TCtrecí cuando las ferias de San Juan de Badajoz eran algo más que "rebujito" y sevillanas. Conocí a "don Nicanor tocando el tambor", cosa que nunca he confesado a mis hijos, y asistí a partidos del Trofeo Ibérico en los que el CD Badajoz se batía con el Peñarol o el Rapid de Viena. Y me agradan las ferias porque producen alegría. Creo que en estos tiempos grises que nos ha tocado vivir, una caricia de algodón de azúcar y la sonrisa de un niño subido en un caballito de madera, deberían ser objetivos prioritarios. Por eso me gustan las ferias, de día y de noche, las de Badajoz o las del más pequeño pueblo extremeño. Por eso me gustan y porque tienen ese aire de provisionalidad, de tiempo medido y prestado que nos identifica.

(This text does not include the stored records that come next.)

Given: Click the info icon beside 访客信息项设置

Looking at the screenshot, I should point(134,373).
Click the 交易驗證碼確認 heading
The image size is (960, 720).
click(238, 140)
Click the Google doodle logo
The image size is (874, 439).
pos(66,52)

Soy tombolero, de los que compran boletos por el vértigo de tentar a la suerte, y no me avergüenza pasear con una muñeca "chochona" o un perrito piloto por el Real. La suerte también es provisionalidad y es efímera, y salpica la vida de emociones primarias, presentando regalos banales y prometiendo colores que se deshacen al alba. Así es la vida, así son las cosas que nos hacen soñar y luchar. Así es la materia, banal y volátil, que nos envuelve. Así terminarán nuestros sueños un alba que aún no está marcado. Así será el fin de la severidad, del rigor y la gravedad de rostros y cargos. ¡Cómo me acuerdo de aquel juez, su severa señoría, al que una madrugada de feria vi caminar hacia su casa con un muñeco Macario de casi un metro que le acababa de tocar en la tómbola! Me gustan las ferias y las gentes que me empujan, me arrastran de un carrusel a otro, me achuchan, y me regalan su aliento. Gentes, sin más, unidas por la alegría.